O mar Negro é uma das encruzilhadas estratégicas mais complexas do mundo. De um lado, há a Rússia e a Crimeia, que foi militarizada com sistemas antiaéreos poderosos e mísseis balísticos, além de sediar a frota russa desde o fim do século 18 --ela ocupava uma grande área de Sebastopol sob licença de Kiev até a anexação.

Do outro, há a rival Ucrânia e seus aliados da Otan, notadamente a Turquia, que ocupa a margem sul do mar e os estreitos que o conectam ao Mediterrâneo. Para Moscou, é a única saída direta para o teatro de operações naquele mar, que incluem suas bases na Síria conflagrada.

Com o Brisa Marinha, as forças ocidentais treinarão resistência a invasão anfíbia, bloqueio de área, operações de assalto, entre outras.

Nada diferente do que a Rússia faz com grande frequência na mesma região, de resto, e está treinando neste momento no Mediterrâneo, num exercício visto largamente como resposta ao incidente no mar Negro.

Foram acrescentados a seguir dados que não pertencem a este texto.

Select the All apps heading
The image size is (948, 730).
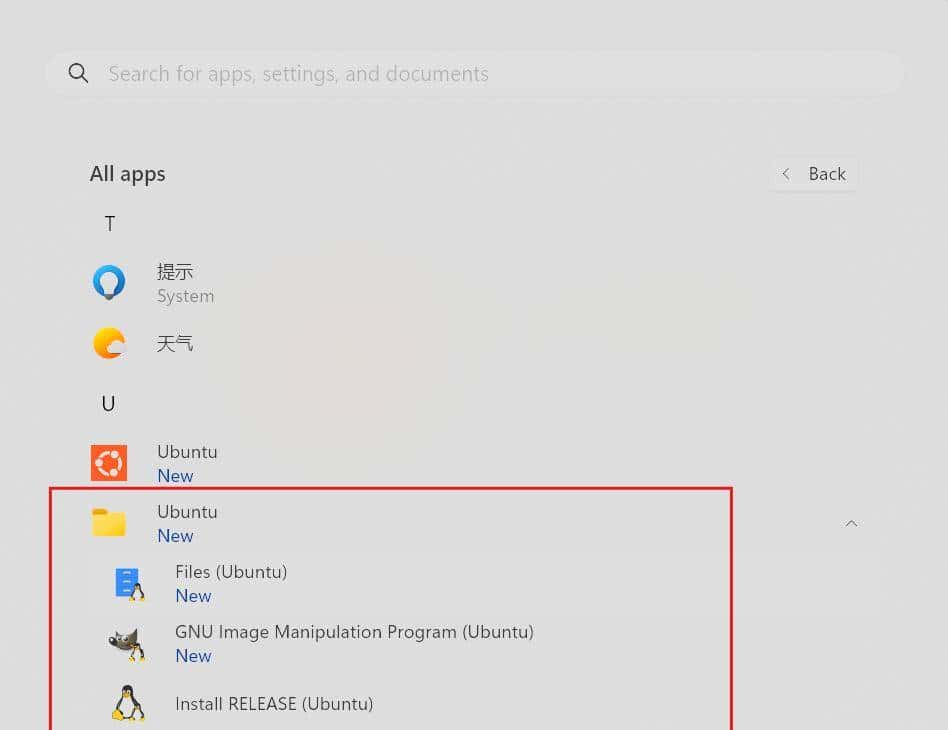pyautogui.click(x=127, y=173)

Galeria Crimeia Região vive limbo geopolítico cinco anos depois de anexação pela Rússia https://fotografia.folha.uol.com.br/galerias/nova/1628127424576494-crimeia *** Ali a ação é de menor escala, só com cinco navios, mas utilizando forças baseadas na Síria e incluindo pela primeira vez caças MiG-31K, capazes de disparar os novos mísseis hipersônicos Kinjal.

Isso foi um recado ao Reino Unido, que está exercitando seu novo porta-aviões, o HMS Queen Elizabeth, na região --incluindo ataques ao grupo Estado Islâmico na Síria. É a primeira viagem do navio e seu grupo de apoio, do qual o Defender faz parte.

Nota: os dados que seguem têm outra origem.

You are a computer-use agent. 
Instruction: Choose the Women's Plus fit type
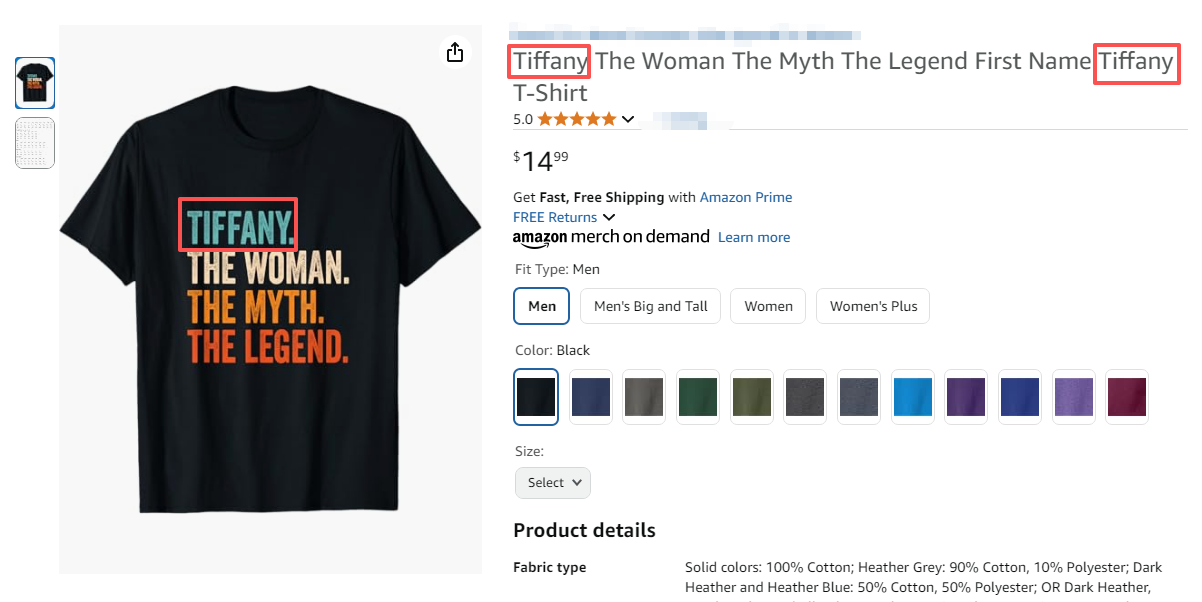pyautogui.click(x=873, y=306)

Ela faz parte da nova doutrina de projeção de poder de Londres, baseado no Queen Elizabeth e no seu navio-irmão, o Prince of Wales, que ainda está em testes.

"Isso visa ser um símbolo do foco estratégico do Reino Unido no Indo-Pacífico", escreveram Nick Childs e Jonathan Bentham no blog do Instituto Internacional de Estudos Estratégicos, de Londres.

A região será a próxima parada da viagem do grupo de ataque, que transporta caças avançados F-35B britânicos e americanos. "Contudo, há dúvidas sobre o longo prazo", completam.

De toda forma, a assertividade demonstrada na semana passada mostra que a relação entre o mais pró-EUA dos membros da Otan e a Rússia desceu alguns degraus, três anos depois do quase rompimento devido ao envenenamento de um ex-espião russo e sua filha na Inglaterra.

O conflito ucraniano voltou às manchetes neste ano. Ele começou em 2014 quando o governo pró-Moscou foi derrubado em Kiev, levando o presidente Vladimir Putin a absorver a região étnica russa da Crimeia e a fomentar separatistas pró-Rússia no leste do país.

A guerra civil está congelada, tendo matado 14 mil pessoas, mas a Ucrânia sinalizou que poderia tomar uma ação militar ao deslocar forças para a região no começo do ano. Putin reagiu e mobilizou dezenas de milhares de soldados na fronteira ucraniana, gerando alarme na Otan em abril.

A isso se soma a renovada agressividade dos EUA sob Joe Biden contra Putin, com sanções devido à repressão da oposição local, e o apoio do russo à ditadura de Belarus -que até interceptou um avião civil europeu para prender um dissidente que voava em seu espaço aéreo.